Research that focuses on the manipulation of small amounts of liquid is an expanding field of study. This avenue of study is promoting the growth and development of new technologies that require less chemicals and physical space while offering faster analyses or processes. Already, advancements in lab-on-chip devices, fuel cell design for energy-efficient vehicles, and liver function testing have been discovered.
Our Phantom Academy Microfluidics Course will help you advance your imaging techniques.
The most prominent reason a high-speed camera is necessary for microfluidic study is the time-scale of events. As subject size decreases the rate at which the microscopic elements move increases drastically. A standard camera is unable to capture the rapid movements adequately rendering the recorded data unusable. Phantom high-speed cameras, in microfluidics research, allow scientists to capture images at a speed high enough to result in the ability to see the fluid’s course of action. Our Ultrahigh-speed cameras can reach up to 1,000,000 FPS (frames per second), depending on the desired resolution, providing more than enough speed and power to perform any microfluidics experiment.
Another extremely critical reason for high-speed camera use in microfluidics is the need to pull strong, informative data from the images. This is only possible when the speed and image quality are both working together. A camera sensor’s light sensitivity, dynamic range, and noise level all contribute to the image quality and ultimately to the ability to analyze and perform measurements on the image. ‘Phantom Image Quality’ is Vision Research’s careful attention to these and other sensor characteristics. The high quality images ensure that your data will be information you can truly trust because of the superior visibility. The results are sharp, highly-contrasted images recorded on a top-of-the-line CMOS sensor at speeds that allow researchers to distinguish the most relevant details one frame at a time.

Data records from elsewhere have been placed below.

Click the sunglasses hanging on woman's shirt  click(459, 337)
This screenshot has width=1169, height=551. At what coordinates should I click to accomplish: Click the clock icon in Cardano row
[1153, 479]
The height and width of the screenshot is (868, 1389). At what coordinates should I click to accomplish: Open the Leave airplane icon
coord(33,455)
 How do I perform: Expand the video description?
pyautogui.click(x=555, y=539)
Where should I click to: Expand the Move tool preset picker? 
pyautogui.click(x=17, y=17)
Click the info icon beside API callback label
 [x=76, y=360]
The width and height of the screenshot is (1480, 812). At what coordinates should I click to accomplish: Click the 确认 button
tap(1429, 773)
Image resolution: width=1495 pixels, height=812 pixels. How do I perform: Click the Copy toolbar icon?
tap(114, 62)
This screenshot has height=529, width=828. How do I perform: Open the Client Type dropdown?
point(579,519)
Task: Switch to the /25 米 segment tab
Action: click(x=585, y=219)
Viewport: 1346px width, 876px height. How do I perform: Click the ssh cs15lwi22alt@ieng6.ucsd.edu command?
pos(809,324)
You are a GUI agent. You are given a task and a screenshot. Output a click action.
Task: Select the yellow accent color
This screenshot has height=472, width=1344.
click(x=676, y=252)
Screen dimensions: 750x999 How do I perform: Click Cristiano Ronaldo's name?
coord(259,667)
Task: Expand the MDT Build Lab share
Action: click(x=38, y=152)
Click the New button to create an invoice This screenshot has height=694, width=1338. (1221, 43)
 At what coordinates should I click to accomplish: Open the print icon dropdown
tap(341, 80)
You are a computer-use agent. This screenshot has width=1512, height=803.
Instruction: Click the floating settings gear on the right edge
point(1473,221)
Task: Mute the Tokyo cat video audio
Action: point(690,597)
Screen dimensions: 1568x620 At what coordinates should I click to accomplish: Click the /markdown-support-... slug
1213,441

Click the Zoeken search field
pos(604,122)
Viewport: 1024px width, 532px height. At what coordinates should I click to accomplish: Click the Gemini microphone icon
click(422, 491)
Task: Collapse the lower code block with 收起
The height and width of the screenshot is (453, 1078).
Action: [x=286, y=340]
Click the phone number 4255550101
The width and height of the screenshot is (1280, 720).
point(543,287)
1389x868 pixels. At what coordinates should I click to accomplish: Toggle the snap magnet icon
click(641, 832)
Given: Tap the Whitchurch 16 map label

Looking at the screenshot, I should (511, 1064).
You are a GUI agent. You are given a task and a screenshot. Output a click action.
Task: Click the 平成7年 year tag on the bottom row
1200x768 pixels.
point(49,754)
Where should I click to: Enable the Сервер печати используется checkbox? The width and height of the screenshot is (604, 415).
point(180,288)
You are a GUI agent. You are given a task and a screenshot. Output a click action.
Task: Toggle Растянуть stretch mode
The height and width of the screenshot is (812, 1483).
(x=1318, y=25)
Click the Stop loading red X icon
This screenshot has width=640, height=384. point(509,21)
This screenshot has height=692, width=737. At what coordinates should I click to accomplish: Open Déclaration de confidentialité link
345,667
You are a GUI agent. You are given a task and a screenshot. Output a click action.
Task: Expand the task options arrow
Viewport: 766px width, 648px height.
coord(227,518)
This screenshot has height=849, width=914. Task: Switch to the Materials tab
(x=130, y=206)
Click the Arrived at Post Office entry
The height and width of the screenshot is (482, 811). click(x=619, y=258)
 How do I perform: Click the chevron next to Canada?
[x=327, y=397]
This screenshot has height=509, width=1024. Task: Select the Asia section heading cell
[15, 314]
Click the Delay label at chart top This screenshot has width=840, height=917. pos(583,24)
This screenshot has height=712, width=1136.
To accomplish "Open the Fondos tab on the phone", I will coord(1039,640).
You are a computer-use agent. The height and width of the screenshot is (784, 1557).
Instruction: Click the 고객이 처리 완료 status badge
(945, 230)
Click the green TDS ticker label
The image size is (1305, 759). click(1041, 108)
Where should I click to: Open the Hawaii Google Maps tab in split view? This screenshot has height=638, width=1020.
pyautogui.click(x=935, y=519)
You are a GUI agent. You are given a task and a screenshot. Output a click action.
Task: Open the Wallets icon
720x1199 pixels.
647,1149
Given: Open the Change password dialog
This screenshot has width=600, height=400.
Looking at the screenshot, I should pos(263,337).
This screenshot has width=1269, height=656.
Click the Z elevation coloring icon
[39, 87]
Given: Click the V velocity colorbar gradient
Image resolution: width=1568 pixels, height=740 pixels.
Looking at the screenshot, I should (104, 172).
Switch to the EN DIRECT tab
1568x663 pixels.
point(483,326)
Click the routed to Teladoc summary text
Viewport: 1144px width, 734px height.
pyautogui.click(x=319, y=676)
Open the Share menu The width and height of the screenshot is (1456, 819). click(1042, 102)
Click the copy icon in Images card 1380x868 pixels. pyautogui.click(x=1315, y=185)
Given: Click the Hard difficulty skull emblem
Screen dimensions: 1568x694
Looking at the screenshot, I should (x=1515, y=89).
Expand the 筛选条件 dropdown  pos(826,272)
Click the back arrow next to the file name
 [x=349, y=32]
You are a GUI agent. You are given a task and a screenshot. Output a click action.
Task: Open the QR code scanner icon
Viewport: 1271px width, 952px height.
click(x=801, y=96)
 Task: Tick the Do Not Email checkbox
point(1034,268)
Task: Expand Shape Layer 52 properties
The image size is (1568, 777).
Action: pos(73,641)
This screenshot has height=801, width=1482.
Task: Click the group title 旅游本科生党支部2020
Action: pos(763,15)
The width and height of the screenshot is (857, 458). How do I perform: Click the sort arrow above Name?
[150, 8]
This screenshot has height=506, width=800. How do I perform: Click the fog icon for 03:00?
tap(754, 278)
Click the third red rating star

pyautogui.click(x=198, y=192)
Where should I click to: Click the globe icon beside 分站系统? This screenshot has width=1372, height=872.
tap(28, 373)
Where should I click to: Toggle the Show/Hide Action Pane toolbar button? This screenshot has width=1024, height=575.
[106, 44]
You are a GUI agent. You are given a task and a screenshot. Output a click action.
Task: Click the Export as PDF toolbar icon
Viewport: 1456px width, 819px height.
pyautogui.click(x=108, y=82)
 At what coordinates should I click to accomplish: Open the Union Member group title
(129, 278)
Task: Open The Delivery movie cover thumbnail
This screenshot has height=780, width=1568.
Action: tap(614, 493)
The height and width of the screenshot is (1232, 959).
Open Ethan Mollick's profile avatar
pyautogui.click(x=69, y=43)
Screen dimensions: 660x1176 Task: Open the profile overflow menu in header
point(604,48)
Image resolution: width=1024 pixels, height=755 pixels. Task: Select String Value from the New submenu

High-speed cameras have the ability to capture massive amounts of data which in turn must be analyzed. Synchronization and acquisition affect how easily that data can be documented in unique scenarios, such as small-scale PIV. Special software can be utilized to work with the images created by the camera. This software allows researchers to analyze information at record speeds by simultaneously accessing the data, processing images, analyzing measurements, and transferring data to storage. Phantom cameras come with their own proprietary software that is built around scientific needs. They also come with on-camera data solutions that will significantly improve data transfer speeds.